§ **Source document**:
..............................
So all these issues are rightly swept under the rug when talking about building classifiers, because over time it was discovered that for a lot of problems there exist ways of making these mapping decisions which lead to useful results in the end, at a reasonable cost. At the same time, these mappings create binary classification problems with the same interface that are so different under the hood that entirely different abstractions are often used to attack them (think feature learning/engineering, online things, generative assumptions, etc).

My second point is, I think, even more important. If you look at the way machine learning has developed historically, researchers almost never trusted each other's results as black boxes to which you can plug things in the input and output slots. Completely opposite to the learning reductions approach is how perceptron updates came to be in the center of way too many facets of machine learning. Instead of looking for clear, well-defined, input-output black boxes, machine learning researchers have pried open problems looking for a place where you can pick your parameter vector and add it to it something easily computed from the training example and the true label in a way that your parameter vector has a higher dot product with the true label than with the wrong labels. This simple, ugly, idea, which depends on all sorts of artificial notions such as parameter vectors, true labels, training examples, etc, can actually be found lying around inside most machine learning algorithms, at least the efficient ones. It can be used from binary classification to machine translation, and pretty much every problem in between. The open-box idea of perceptron updates, or more generally gradient/mirror descent in generalized linear models (the fancy way of calling it), has managed to be more useful than any black-box abstraction as far as machine learning goes. This is, of course, not at all unique to the perceptron update, and I could very well say something like belief propagation (which will then encompass most message-passing and some non-message-passing algorithms used in ML, with a loose enough definition of algorithm).
..............................
§ **Listing**:

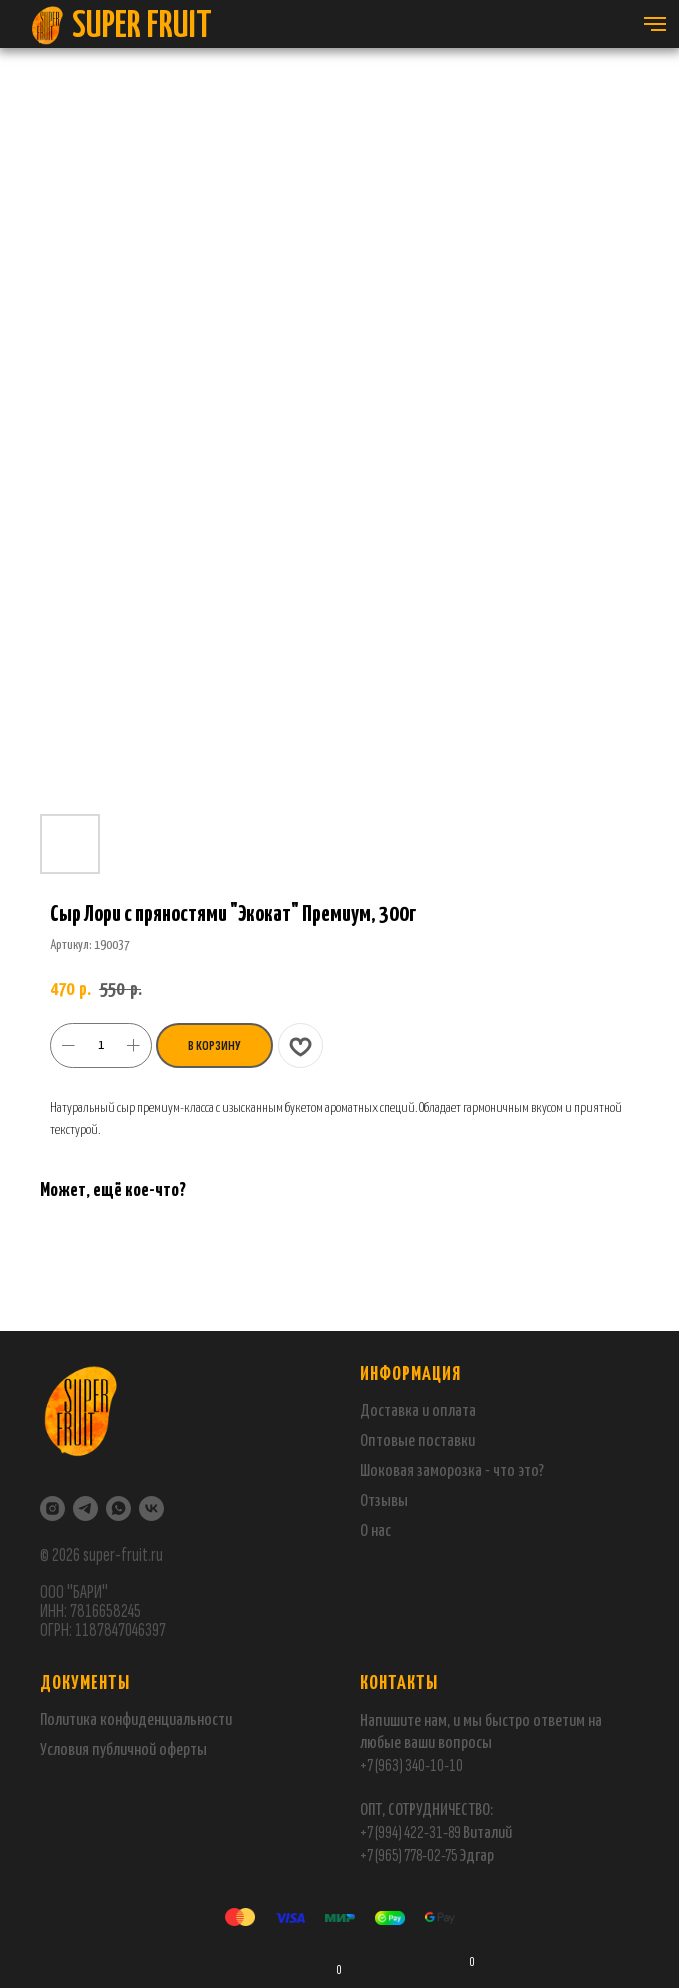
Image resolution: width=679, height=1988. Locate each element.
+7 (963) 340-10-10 (411, 1765)
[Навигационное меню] (655, 24)
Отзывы (384, 1501)
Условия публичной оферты (123, 1750)
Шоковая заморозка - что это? (452, 1471)
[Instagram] (52, 1508)
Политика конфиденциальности (136, 1720)
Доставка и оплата (418, 1411)
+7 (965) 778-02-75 (409, 1855)
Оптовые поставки (417, 1441)
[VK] (151, 1508)
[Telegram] (85, 1508)
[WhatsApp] (118, 1508)
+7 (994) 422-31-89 (410, 1832)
..............................
§ **To do**:
a. According to the machine learning passage, why is it right to sweep these issues under the rug when building classifiers?
b. Could you pick up the machine learning passage after its last sentence and keep writing?

§ **The answers**:
a. Over time it was found that many problems have ways of making these mapping decisions that lead to useful results in the end at a reasonable cost.

b.
So, while thinking in terms of nice taxonomies, clean interfaces, reductions, and complexity is very appealing, is it really the right thing to do? Can a learning reduction make any black-box algorithm as useful as the idea of a perceptron update?

Finally, should we be really looking at reusing black-box algorithms, or should we try to surface as clearly as possibly the white-box ideas which can later be reused in countless other algorithms?

I think rather than attempting to reconceive the world in our image it often turns out that the best way to move forward is to do what already works in a better way.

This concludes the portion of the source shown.